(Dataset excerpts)
━━━━
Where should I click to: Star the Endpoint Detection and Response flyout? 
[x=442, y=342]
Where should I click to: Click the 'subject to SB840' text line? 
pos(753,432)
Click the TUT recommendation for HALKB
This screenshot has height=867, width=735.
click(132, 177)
━━━━
(YOUR TASK): Please output all of the entries without changing a single character.

(RESPONSE):
Where should I click to: Star the Endpoint Detection and Response flyout? 
[x=442, y=342]
Where should I click to: Click the 'subject to SB840' text line? 
pos(753,432)
Click the TUT recommendation for HALKB
This screenshot has height=867, width=735.
click(132, 177)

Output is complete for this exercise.